Rows from a screen grounding dataset
▬▬▬
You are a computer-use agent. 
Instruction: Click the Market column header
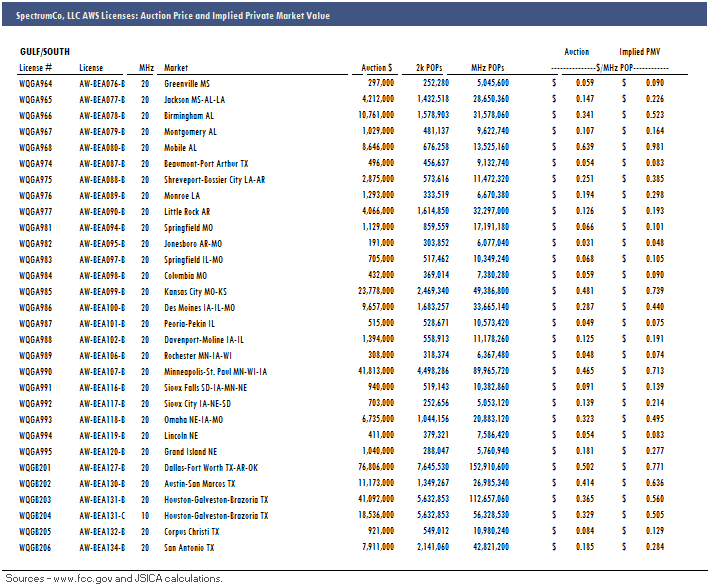pyautogui.click(x=176, y=68)
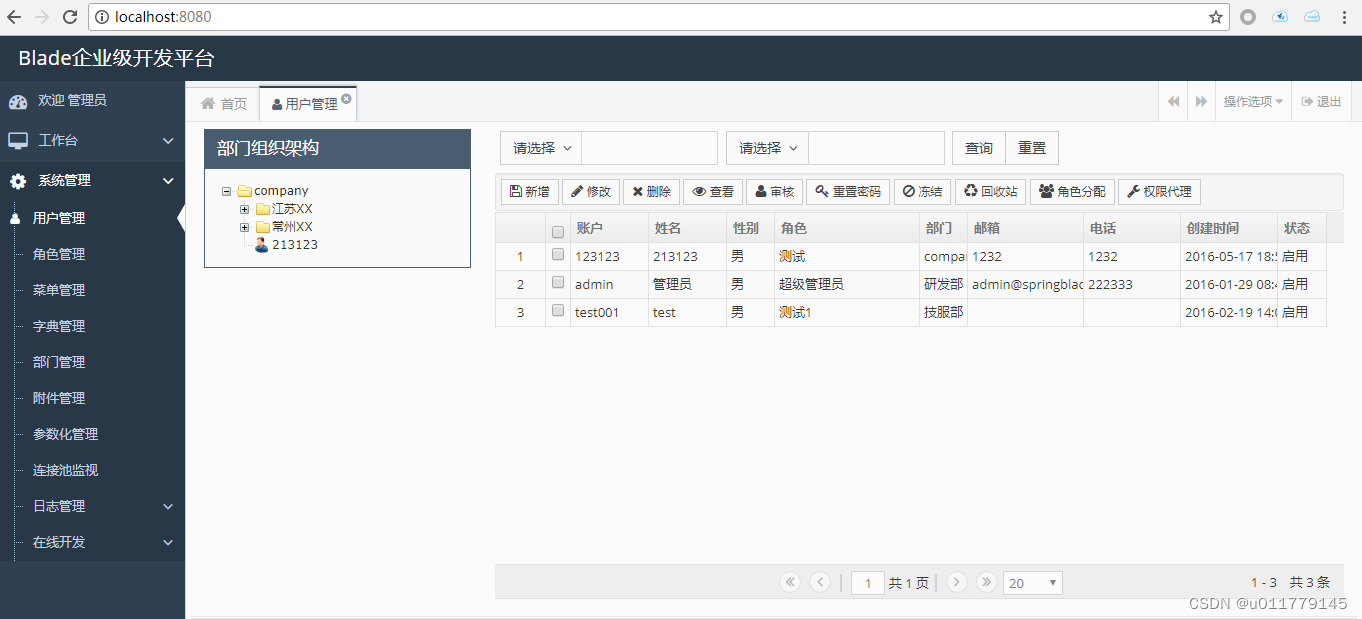Screen dimensions: 1362x619
Task: Select the 修改 (edit) toolbar icon
Action: pyautogui.click(x=590, y=191)
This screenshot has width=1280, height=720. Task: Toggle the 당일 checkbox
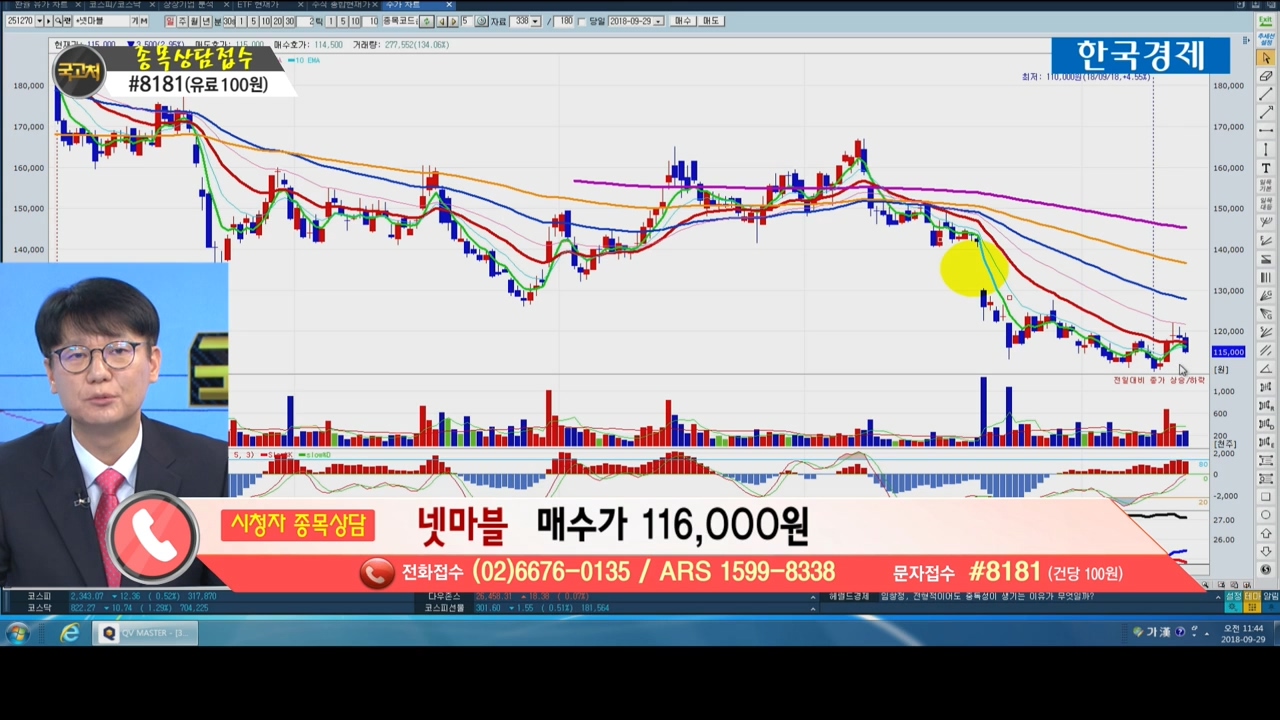pos(582,21)
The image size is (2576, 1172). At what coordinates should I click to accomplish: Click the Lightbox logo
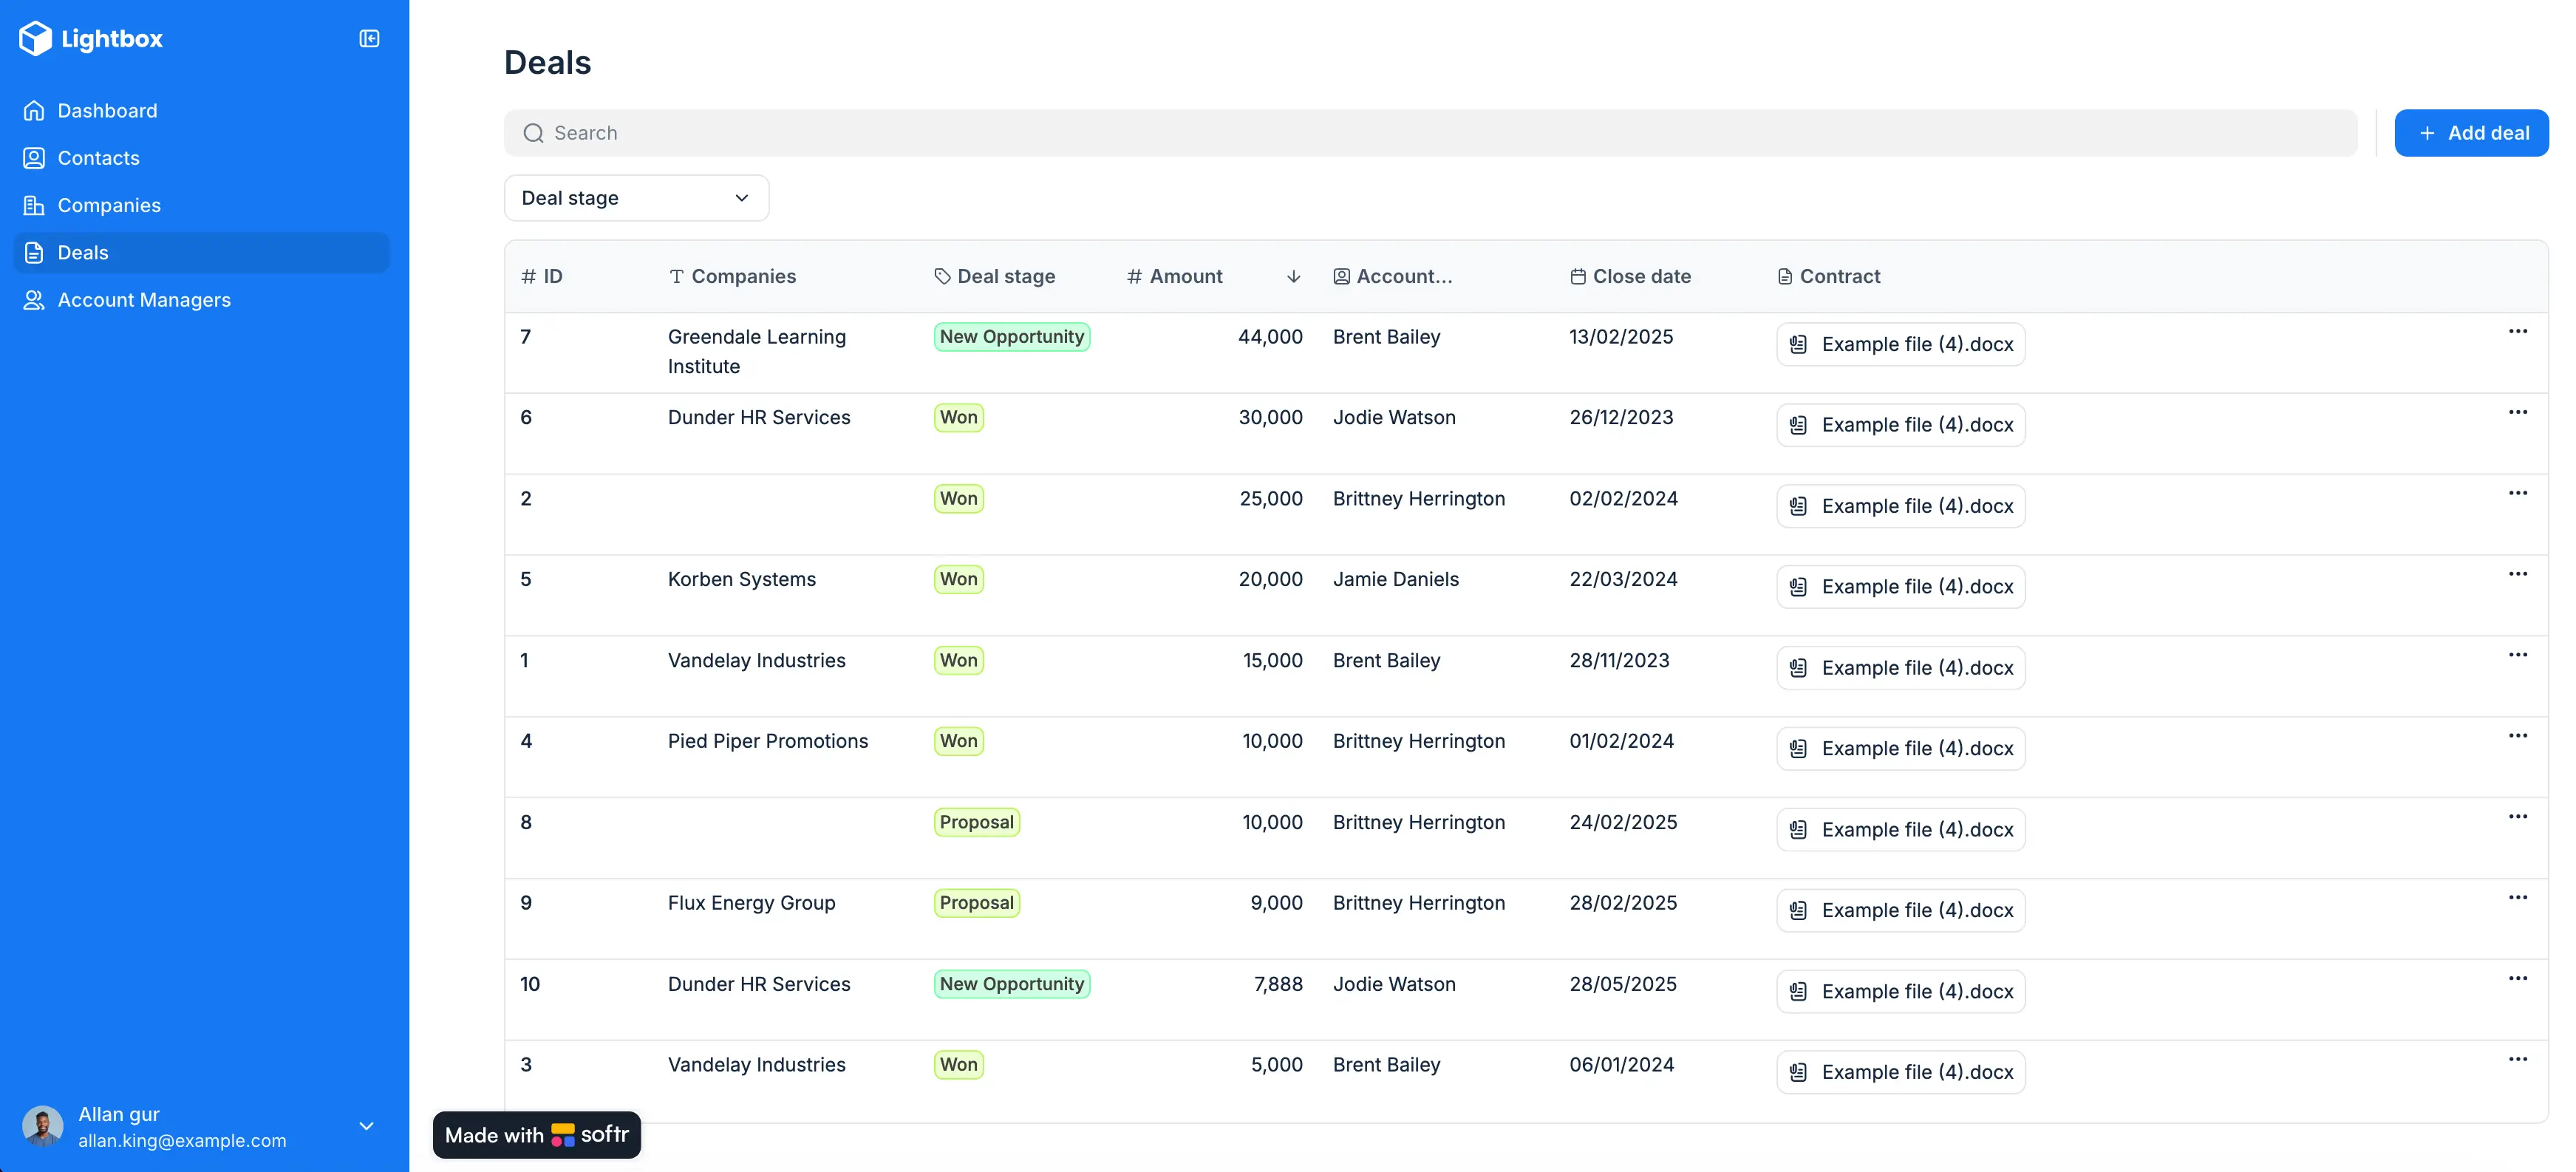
▬▬▬
#### What you need to do:
Please convert the listing above into a numbered list, skipping any blank lines and leaving out the pictures.

#### Response below:
1. You are a computer-use agent. 
2. Instruction: Click the Market column header
3. pyautogui.click(x=176, y=68)
4. Screen dimensions: 1362x619
5. Task: Select the 修改 (edit) toolbar icon
6. Action: pyautogui.click(x=590, y=191)
7. This screenshot has width=1280, height=720. Task: Toggle the 당일 checkbox
8. pos(582,21)
9. The image size is (2576, 1172). At what coordinates should I click to accomplish: Click the Lightbox logo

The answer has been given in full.